* Textabschnitt
Straßenfotografie ist das, was wir gewöhnlich bei unseren Erledigungen in der Stadt übersehen. Es sind die Momente, in denen der Fotograf erkennt, dass sich die Welt für ihn den Bruchteil einer Sekunde lang zur vollendeten Komposition arrangiert hat, in der ihm das Leben ein Sinnbild hinwirft für eine Stimmung, für eine Befindlichkeit, eine Sicht auf Zusammenhänge, die im Alltag sonst auseinandergerissen sind. Dieser Augenblick währt nur kurz, nur für die Dauer eines Wimpernschlags, aber der Fotograf schält ihn heraus aus dem Wirrwarr der tausend Eindrücke um ihn herum. Viel näher als der Maler, der sein Bild Stück für Stück zusammensetzt, bis er beschließt, dass es fertig ist, ist dem Fotografen deshalb dem Bildhauer. Denn auch er lässt zu allererst weg. Die Welt ist ihm ein Marmorblock, und der Sucher wird ihm zum Meißel. Er erfindet nicht, er legt nur frei. Geradeso, wie Michelangelo über seinen David gesagt haben soll, er habe immer schon in dem Felsen gestanden. Es habe ihn im Steinbruch von Carrara nur einfach niemand vor ihm bemerkt. Alles was er tun musste, war wegzuschlagen, was nicht zur Figur gehörte.


Darf man das? Menschen auf die Pelle rücken. Buchstäblich. Sich deren Gesichtern nähern, bis sie das Format des Bildes sprengen und in unerträglicher Schärfe, einer Klarheit nahe am Schmerz, alle Makel zu sehen sind, die jene Menschen auszeichnen, die nicht den gängigen Schönheitsidealen entsprechen. Also Pickel, Warzen und Narben. Schwellungen, Schlupflider und deformierte Nasen. Stark eingefallene Wangen, schiefe Zähne und Bartstoppeln in Gesichtern von Frauen. Was keineswegs bedeutet, dass sie sich aufgegeben haben. Vielmehr tragen manche der Frauen dickste Schichten Make Up im Gesicht, haben sich mit Lippenstift Kussmünder ins Gesicht gemalt und Lidschatten schwer und feist wie Blutegel über die Augen gelegt, was durch den erbarmungslosen grellen Schein des Blitzlichts auf abschreckende Weise besonders deutlich hervorgehoben wird. Bruce Gilden sagt, er gehe, je älter er werde, umso näher an die Menschen heran. So nah, dass man die Poren sehen kann. Und ja, er darf auch das. Denn er hat gefragt. Hat mit diesen Menschen gesprochen, Zeit mit ihnen verbracht, sich ihre Geschichte erzählen lassen. Bruce Gilden spricht deshalb von „gemeinschaftlichen Porträts“. Und durch die Größe der Abzüge und deren Präsentation reicht er uns weiter, was er sich zuvor hat geben lassen: Die Lizenz zum Anstarren. Und ist nicht das Gesicht, wie der Naturforscher und Schriftsteller Georg Christoph Lichtenberg es formuliert hat, „die unterhaltendste Fläche auf der Erde“? Wobei er keineswegs an die Lesbarkeit der Gesichter glaubte; im Gegenteil. Das Wesen des Menschen sei an seinem Äußeren nicht zu erkennen, schrieb Lichtenberg.

* Aufgabe 1
Fasse den Textabschnitt über Straßenfotografie und Bruce Gilden in zwei Sätzen zusammen.
Der Textabschnitt und die Einträge sind voneinander unabhängiges Material.

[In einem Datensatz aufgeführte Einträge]
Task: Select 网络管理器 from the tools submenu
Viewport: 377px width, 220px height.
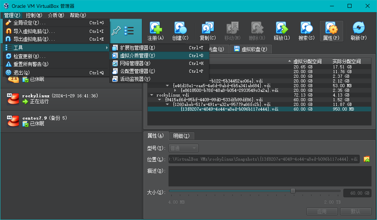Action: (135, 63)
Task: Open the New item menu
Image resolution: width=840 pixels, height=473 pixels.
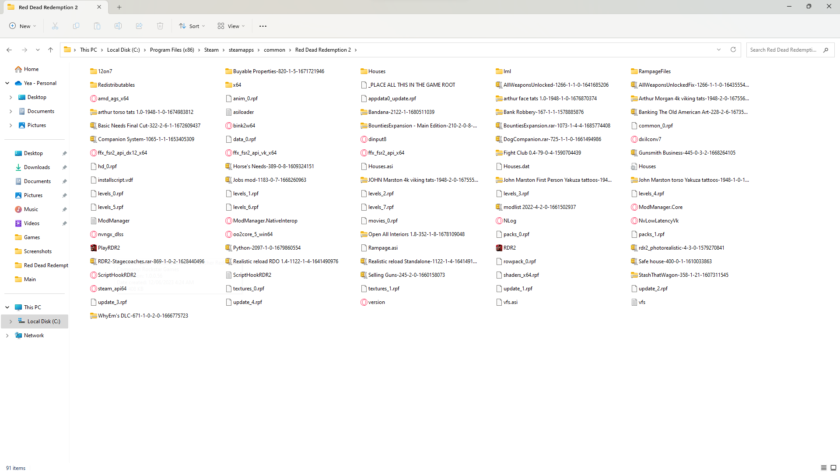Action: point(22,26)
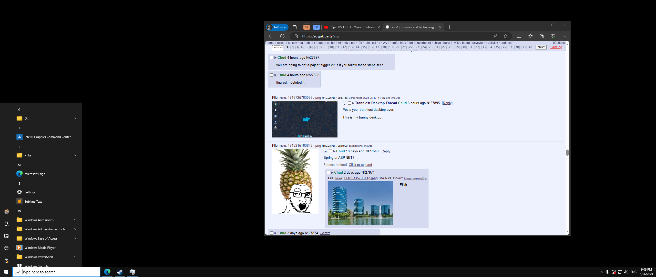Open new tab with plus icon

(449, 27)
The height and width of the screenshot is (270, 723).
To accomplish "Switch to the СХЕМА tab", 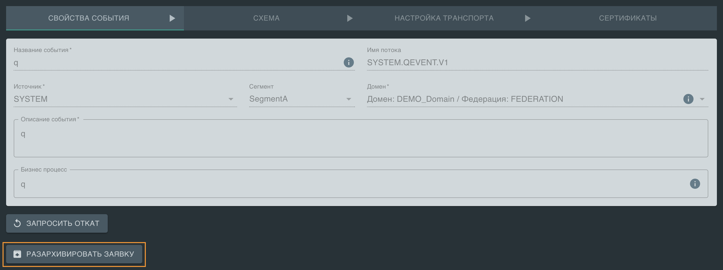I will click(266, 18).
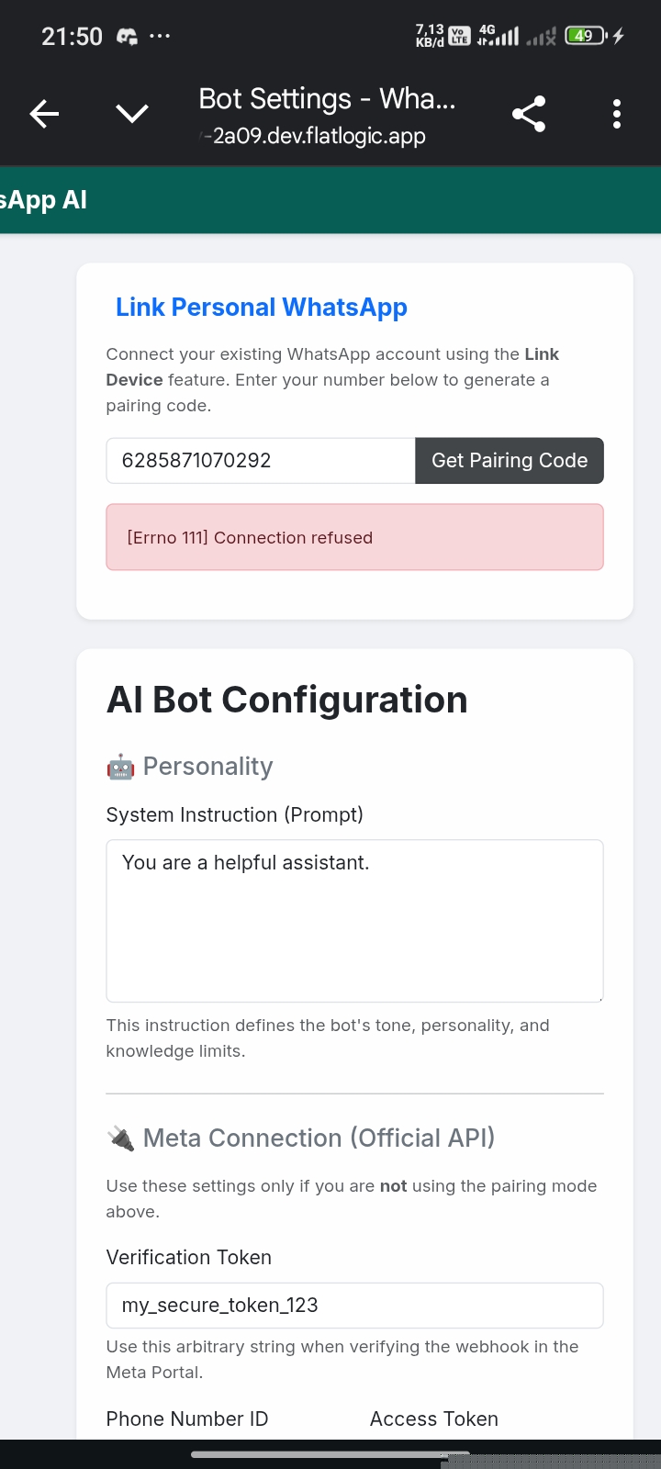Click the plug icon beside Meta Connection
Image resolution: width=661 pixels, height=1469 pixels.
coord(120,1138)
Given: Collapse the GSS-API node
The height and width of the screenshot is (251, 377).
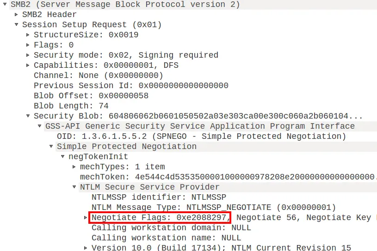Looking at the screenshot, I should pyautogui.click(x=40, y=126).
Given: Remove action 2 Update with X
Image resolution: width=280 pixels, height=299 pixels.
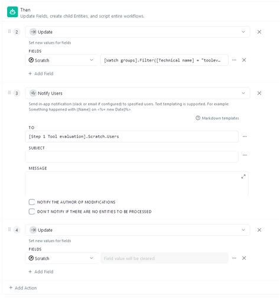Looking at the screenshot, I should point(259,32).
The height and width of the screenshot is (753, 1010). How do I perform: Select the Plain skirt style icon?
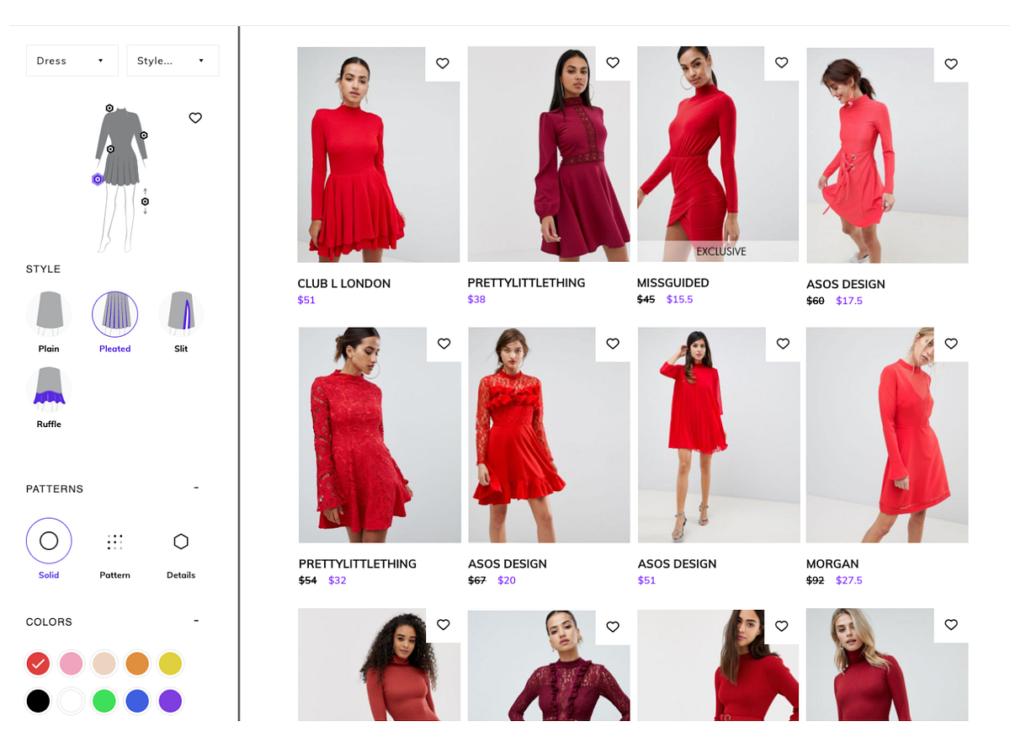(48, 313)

* Aufgabe 2
Verschiebe die Koordinaten in den Antworten der Einträge, indem du zu jeder Zahl 118 addierst. Gib dazu die Einträge samt Anweisungen erneut aus, beginnend mit der Zeile, die „The height and width of the screenshot is (753, 1010).“ enthält, bis einschließlich zum Ende der Einträge, und lass die Bilder dabei weg.

* Richtige Ausgabe 1
Der Textabschnitt beschreibt Straßenfotografie als das Festhalten flüchtiger Augenblicke, in denen sich die Welt zur vollendeten Komposition fügt, wobei der Fotograf wie ein Bildhauer weglässt und freilegt, statt zu erfinden. Außerdem schildert er Bruce Gildens extreme Nahaufnahmen von Gesichtern mit all ihren Makeln, die er nach Gesprächen mit den Porträtierten als „gemeinschaftliche Porträts“ bezeichnet.

* Richtige Ausgabe 2
The height and width of the screenshot is (753, 1010). How do I perform: Select the Plain skirt style icon?
(166, 431)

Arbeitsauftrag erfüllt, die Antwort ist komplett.